Comparing Zero-Shot Object Detection Models: YOLO vs. Florence 2

Zero-shot object detection models are designed to identify objects in images or videos, even if the model has not encountered those objects during training. Unlike traditional object detection models, which rely heavily on extensive labeled data for every category, zero-shot object detection models generalize to new categories by leveraging external knowledge or shared attributes between previously seen and unseen classes. This approach significantly reduces the reliance on labeled data, making it highly effective for tasks involving rare, novel, or highly diverse object categories.

Why is Object Detection Important?

Simplifies Editing: Automatically detects and isolates objects, enabling efficient removal, replacement, or enhancement of elements in a video
Enhances Personalization: Identifies faces, objects, or scenes to create tailored video edits
Supports Augmented Reality (AR): Enables real-time object recognition for overlays, such as virtual makeup, furniture placement, or interactive effects
Improves Accessibility: Generates captions or descriptive annotations for videos by recognizing objects and activities

Benefits of Zero-Shot Object Detection Models

Recognizes Unseen Classes: Detects objects not present in the training dataset
Reduces Annotation Effort: Requires less labeled data for new classes
Highly Scalable: Adapts to new classes without retraining
Handles Rare Objects: Identifies uncommon or unique objects effectively
Cross-Domain Applications: Applicable across diverse fields, from video editing to enhancing functionality in social media platforms
Saves Computational Resources: Avoids costly retraining for new classes
Supports Open-World Scenarios: Suitable for evolving and unpredictable tasks

Various Models capable of Zero-Shot Object Detection

YOLOv8

YOLOv8 is the latest version in the YOLO series of object detection models, known for its high-speed, real-time performance and accuracy across diverse domains.

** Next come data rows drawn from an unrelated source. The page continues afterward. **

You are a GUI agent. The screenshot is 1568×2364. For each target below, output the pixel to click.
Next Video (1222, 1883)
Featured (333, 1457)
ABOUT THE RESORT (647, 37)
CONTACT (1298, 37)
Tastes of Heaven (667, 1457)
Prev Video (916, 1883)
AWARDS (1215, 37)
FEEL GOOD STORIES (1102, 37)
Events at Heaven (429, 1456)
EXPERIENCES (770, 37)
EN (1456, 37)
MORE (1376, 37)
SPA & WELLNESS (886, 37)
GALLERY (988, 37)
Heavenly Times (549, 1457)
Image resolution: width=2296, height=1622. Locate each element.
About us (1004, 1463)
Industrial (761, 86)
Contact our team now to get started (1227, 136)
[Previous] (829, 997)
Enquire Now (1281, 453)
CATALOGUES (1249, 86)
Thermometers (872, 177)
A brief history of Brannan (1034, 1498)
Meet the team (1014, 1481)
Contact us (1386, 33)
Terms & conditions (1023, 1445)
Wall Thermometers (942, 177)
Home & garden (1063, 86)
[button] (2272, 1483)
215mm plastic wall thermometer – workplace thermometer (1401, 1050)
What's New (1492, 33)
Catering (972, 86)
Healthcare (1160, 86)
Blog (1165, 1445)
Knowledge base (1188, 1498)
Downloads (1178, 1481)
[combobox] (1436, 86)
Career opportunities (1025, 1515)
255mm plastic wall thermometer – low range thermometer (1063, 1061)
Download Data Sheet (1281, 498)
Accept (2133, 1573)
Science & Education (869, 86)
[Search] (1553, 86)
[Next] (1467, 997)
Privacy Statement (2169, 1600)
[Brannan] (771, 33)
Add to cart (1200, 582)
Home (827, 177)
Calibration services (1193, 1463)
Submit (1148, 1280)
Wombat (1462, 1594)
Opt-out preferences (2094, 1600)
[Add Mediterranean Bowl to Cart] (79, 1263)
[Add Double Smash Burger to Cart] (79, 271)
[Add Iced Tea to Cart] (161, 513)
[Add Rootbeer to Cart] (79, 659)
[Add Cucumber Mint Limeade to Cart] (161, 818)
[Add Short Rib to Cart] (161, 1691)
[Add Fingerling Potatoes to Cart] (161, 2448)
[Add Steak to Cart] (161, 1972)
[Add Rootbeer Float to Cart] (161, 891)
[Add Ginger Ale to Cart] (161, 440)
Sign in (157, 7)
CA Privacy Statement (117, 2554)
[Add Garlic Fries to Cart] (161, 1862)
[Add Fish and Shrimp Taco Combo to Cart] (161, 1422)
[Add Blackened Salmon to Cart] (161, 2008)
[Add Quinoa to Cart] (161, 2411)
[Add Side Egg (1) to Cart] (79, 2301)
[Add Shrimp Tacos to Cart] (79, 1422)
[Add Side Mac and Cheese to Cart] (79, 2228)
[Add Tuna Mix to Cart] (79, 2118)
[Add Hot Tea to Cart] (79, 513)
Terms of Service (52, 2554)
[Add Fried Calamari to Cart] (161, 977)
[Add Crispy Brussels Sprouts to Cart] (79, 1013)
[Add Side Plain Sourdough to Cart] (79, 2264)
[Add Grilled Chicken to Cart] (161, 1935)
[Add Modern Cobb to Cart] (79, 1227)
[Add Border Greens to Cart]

It detects objects without retraining, enabling effective generalization to new, unseen objects. YOLOv8 offers various optimized variants, such as yolov8l-face, yolov8l-world, etc., each tailored to specific tasks. For example, yolov8l-face has been specialized for facial detection, while yolov8l-world for open-vocabulary object detection, allowing it to recognize a wide range of objects outside the COCO dataset classes through a class input.

Florence 2

Florence-2, developed by Microsoft, is a cutting-edge visual language model designed to tackle a wide range of computer vision tasks, such as object detection, image captioning, and understanding image-text relationships. It has been trained on a diverse dataset, allowing it to apply knowledge across various tasks without the need for task-specific training. The model also includes a text input interface, enabling users to easily specify objects for recognition, ensuring seamless interaction.

GroundingDINO

Grounding DINO (Grounded Vision-Language Pretraining) is a vision-language model designed to enhance the interaction between visual content and language. It leverages deep learning to connect words with specific objects or regions in an image, enabling the model to not only detect objects but also reason about their interactions. This capability allows for more advanced object detection with contextual understanding.

MediaPipe

MediaPipe is an object detection model, within Google's MediaPipe framework, designed for efficient object detection in both images and videos. It supports real-time detection and offers cross-platform compatibility, functioning seamlessly on mobile devices and desktop systems. In addition to detecting 2D bounding boxes, MediaPipe is also capable of identifying 3D bounding boxes, enhancing its versatility and applications.

Testing Methodologies

The performance of various object detection models on videos was evaluated using a set of video samples. The analysis centered on the following key metrics:

Accuracy: The model's ability to accurately detect and classify objects in the video
Interframe Consistency: The model's ability to consistently detect objects across frames without intermittent misses
Class Categorization Robustness: The model's ability to handle significant variation within object classes
Context-Based Class Classification: The model's ability to detect objects and categorize them into specific classes based on the contextual properties of the objects

Object Detection across different domains

The examples below demonstrate object detection using two models: the YOLO variant yolov8l-world and the Florence 2 model. The output of object detection from yolov8l-world is shown on the left, with detection confidence visually represented using red and blue—red indicates low confidence, while green signifies confidence above 0.5 on a scale from 0 to 1. On the right, the object detection from Florence 2 is displayed, with detected objects consistently marked in blue. Unlike yolov8l-world, Florence 2 does not provide numerical confidence levels for its detections.

COCO class based objects

The following examples demonstrate object detection performed on video objects that have been categorized as classes within the COCO dataset.

Object 1: Car

In the example below, the video on the left shows yolov8l-world struggling to detect cars farther from the camera lens, whereas the video on the right demonstrates Florence 2 performing significantly better at detecting distant cars.

Object 2: Chair

In the example below, the video on the left highlights yolov8l-world struggling to detect chairs farther from the camera lens, while the video on the right showcases Florence 2 performing significantly better at detecting distant chairs. Additionally, Florence 2 demonstrates greater consistency in chair detection throughout the video.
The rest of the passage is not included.